Loin d’être rassasié, Marco Perez s’en alla attendre la venue de l’ultime a porta gayola, genoux dans le sable pour une larga cambiada de rodillas précédant un énorme capoteo par véroniques. Pique pour le règlement, brindis à Jose Ramon Martin, professeur à l’école taurine de Salamanca et faena sans véritable émotions, galvaudée par le peu de jeu offert par le Gallon, tardo et de peu de fond. Dans le terrain des tablas, Marco Perez régla les aspérités du bicho avec un « oficio » épatant avant de sécher durement avec les instruments.
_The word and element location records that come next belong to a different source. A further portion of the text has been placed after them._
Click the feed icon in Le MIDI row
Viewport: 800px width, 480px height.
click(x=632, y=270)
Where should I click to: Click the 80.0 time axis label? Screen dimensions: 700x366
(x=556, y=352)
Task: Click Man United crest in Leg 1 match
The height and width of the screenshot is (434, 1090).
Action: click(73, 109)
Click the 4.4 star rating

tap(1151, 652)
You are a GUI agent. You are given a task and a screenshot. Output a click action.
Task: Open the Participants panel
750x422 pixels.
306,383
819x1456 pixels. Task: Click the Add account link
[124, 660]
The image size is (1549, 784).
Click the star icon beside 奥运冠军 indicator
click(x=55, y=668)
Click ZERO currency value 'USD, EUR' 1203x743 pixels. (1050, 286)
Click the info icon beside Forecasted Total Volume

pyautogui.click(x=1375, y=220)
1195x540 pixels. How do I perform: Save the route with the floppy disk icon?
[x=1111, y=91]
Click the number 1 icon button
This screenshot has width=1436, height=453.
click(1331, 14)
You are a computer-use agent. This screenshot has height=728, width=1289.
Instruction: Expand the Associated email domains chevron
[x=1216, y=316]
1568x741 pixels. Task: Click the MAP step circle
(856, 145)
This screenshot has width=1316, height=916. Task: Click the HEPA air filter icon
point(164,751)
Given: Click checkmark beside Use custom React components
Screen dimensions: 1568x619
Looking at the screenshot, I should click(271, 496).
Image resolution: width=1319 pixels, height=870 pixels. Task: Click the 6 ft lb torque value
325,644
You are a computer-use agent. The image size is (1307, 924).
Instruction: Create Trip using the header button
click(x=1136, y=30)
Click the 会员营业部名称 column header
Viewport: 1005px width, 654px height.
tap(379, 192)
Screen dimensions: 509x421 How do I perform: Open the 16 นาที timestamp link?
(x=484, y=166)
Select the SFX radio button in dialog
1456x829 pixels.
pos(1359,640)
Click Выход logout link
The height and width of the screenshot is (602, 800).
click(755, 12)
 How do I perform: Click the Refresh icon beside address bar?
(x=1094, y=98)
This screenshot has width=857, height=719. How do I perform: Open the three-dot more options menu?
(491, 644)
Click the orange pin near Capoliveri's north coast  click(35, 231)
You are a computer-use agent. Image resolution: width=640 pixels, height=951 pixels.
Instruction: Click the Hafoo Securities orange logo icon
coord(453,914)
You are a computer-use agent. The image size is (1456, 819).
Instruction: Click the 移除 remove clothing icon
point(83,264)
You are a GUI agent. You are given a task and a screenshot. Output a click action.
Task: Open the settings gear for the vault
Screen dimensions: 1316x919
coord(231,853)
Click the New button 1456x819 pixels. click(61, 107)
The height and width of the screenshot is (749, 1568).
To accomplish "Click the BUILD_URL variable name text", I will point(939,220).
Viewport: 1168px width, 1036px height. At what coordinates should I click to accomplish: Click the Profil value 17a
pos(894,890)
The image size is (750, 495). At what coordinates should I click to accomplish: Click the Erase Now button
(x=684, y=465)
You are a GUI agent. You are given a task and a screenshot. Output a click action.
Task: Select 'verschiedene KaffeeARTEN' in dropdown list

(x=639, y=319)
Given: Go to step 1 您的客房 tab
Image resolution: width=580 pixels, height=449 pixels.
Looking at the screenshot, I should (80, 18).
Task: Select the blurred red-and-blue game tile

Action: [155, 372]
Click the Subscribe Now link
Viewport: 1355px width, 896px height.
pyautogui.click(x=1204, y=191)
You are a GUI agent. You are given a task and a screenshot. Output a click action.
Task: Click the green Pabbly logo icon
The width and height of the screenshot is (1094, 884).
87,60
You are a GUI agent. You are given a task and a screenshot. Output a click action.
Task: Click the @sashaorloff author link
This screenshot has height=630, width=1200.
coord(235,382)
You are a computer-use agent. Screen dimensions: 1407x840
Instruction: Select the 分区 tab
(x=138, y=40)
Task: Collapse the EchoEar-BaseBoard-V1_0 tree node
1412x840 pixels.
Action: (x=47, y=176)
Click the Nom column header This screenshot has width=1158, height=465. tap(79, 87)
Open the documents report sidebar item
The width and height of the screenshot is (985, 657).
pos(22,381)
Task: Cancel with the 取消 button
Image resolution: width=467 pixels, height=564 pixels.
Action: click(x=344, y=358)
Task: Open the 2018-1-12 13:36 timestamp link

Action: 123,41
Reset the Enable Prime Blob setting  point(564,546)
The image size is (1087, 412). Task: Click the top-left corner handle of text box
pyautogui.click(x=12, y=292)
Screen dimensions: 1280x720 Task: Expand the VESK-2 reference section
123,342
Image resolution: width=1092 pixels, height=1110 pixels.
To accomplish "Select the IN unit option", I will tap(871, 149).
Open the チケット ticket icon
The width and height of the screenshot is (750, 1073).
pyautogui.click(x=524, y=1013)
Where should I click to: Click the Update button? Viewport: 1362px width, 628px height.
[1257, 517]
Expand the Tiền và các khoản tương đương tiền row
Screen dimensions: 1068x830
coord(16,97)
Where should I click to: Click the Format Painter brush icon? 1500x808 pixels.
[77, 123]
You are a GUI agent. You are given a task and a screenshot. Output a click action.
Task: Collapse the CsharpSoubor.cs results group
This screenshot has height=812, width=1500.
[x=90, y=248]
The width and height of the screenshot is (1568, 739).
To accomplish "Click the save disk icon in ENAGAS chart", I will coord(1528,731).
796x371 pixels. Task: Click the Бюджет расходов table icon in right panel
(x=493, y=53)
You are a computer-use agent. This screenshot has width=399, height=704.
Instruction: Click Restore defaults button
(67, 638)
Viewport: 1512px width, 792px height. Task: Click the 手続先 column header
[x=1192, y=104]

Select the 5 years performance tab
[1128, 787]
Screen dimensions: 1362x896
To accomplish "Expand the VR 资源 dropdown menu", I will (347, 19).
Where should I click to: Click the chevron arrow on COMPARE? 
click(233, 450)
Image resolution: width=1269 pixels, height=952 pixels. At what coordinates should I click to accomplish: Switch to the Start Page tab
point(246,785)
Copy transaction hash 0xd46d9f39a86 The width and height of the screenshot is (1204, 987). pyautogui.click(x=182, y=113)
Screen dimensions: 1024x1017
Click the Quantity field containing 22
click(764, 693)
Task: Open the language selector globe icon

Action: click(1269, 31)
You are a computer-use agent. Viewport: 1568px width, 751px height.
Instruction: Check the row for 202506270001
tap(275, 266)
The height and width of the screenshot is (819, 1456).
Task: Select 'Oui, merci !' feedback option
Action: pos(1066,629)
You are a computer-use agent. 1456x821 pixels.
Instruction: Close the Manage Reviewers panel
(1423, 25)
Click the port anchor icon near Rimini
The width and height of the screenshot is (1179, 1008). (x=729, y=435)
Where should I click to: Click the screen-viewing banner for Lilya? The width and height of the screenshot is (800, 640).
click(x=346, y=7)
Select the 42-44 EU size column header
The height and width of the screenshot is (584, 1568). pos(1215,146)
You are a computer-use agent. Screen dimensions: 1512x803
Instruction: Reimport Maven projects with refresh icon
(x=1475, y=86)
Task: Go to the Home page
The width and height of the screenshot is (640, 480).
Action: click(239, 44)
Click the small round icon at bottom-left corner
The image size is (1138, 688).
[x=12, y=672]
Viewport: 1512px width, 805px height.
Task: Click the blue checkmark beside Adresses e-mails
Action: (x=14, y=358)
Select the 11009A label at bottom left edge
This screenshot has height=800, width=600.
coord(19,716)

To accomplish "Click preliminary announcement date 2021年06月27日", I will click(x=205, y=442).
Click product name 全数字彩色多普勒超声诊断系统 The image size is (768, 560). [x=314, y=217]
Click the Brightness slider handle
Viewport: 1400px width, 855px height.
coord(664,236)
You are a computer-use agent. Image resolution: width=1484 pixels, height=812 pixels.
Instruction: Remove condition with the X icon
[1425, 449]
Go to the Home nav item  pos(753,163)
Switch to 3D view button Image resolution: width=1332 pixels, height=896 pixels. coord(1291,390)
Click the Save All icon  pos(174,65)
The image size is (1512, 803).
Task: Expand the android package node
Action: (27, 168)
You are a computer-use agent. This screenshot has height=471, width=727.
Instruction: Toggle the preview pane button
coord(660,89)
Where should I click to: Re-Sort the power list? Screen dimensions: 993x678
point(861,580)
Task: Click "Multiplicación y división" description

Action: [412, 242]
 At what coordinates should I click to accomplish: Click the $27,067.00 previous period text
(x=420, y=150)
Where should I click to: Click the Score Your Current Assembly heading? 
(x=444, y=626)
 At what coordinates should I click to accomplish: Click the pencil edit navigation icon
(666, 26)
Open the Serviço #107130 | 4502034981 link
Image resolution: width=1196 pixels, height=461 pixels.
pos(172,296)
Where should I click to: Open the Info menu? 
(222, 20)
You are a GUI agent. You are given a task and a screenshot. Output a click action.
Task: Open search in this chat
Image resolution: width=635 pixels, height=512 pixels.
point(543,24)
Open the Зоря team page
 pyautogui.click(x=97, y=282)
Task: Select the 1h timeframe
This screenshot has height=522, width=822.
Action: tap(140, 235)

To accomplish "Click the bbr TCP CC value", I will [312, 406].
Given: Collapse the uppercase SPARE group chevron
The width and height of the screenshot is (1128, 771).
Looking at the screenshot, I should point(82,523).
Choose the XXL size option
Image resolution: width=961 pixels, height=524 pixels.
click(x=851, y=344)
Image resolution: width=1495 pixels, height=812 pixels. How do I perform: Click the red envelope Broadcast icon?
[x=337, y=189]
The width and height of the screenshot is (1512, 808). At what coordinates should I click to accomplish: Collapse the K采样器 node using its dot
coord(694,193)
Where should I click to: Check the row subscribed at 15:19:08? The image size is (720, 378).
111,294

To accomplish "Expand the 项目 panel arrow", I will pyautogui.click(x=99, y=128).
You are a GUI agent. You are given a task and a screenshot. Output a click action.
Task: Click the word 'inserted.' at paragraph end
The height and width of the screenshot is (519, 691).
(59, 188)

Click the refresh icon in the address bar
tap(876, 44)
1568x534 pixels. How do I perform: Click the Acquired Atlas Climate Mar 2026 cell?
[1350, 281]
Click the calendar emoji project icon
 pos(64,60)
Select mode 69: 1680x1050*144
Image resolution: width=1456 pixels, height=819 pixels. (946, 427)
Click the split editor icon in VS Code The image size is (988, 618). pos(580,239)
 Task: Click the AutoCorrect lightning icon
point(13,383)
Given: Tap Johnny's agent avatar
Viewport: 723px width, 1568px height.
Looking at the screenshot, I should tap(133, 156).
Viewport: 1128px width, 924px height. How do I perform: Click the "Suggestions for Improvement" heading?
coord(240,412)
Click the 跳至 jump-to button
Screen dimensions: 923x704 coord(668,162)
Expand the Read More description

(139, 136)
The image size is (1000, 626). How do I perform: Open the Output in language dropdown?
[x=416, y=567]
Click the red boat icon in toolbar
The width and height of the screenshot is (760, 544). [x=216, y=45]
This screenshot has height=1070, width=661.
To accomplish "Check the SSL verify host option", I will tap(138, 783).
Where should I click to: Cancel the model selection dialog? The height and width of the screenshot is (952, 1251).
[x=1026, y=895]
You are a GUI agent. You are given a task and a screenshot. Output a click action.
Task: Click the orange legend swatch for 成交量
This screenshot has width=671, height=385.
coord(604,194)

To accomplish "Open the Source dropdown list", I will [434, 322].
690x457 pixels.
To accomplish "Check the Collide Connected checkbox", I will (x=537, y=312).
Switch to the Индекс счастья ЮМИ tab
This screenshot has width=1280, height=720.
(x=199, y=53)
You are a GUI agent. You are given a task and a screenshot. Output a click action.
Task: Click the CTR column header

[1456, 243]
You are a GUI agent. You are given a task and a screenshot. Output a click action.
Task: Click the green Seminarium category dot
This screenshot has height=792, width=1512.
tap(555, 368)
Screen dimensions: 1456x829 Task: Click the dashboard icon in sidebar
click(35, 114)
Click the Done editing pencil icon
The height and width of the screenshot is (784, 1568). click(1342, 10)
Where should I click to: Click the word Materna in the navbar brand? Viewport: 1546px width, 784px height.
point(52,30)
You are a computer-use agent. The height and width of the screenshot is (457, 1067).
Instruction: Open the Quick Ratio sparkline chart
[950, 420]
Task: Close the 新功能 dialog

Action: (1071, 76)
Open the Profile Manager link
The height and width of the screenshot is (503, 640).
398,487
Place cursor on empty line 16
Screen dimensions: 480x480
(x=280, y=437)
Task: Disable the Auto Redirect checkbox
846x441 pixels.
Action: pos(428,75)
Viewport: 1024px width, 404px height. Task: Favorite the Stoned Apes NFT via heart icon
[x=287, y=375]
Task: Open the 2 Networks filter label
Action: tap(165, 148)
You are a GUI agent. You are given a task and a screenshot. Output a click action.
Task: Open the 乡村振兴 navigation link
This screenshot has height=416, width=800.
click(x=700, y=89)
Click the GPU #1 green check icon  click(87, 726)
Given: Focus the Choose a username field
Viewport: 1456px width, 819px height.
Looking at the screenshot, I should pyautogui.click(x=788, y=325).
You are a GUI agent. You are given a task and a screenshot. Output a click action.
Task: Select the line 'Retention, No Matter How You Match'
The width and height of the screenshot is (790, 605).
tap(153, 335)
Il est évidemment trop tôt pour conclure et se projeter sur le devenir d’un gamin, talentueux comme mille, prodigieux de savoir et de recours, arpentant le ruedo avec l’assurance d’un matador de “muchos años” d’alternative. Aujourd’hui, Marco Perez m’en a bouché un coin, vraiment. Demain, nul ne sait de quoi sont avenir sera fait, sur le chemin sinueux et épineux du toreo.

FICHE TECHNIQUE DE LA NOVILLADA

Arènes du Palio, Istres. No hay billetes. Ciel dégagé, vent et fraicheur automnale. 4 novillos de Gallon.

Présidence : Mr. Kehiha assisté de Mr.  Abid et Mr. Raoux.

Cavalerie Bonijol. 4 rencontres

Sobresaliente : Pablo Jaramillo (rouge et or)

Vuelta au 3eme novillo « Despierto » n°21, castaño oscuro.

MARCO PEREZ (azurin et or) : saluts après avis, oreille, deux oreilles et silence après avis.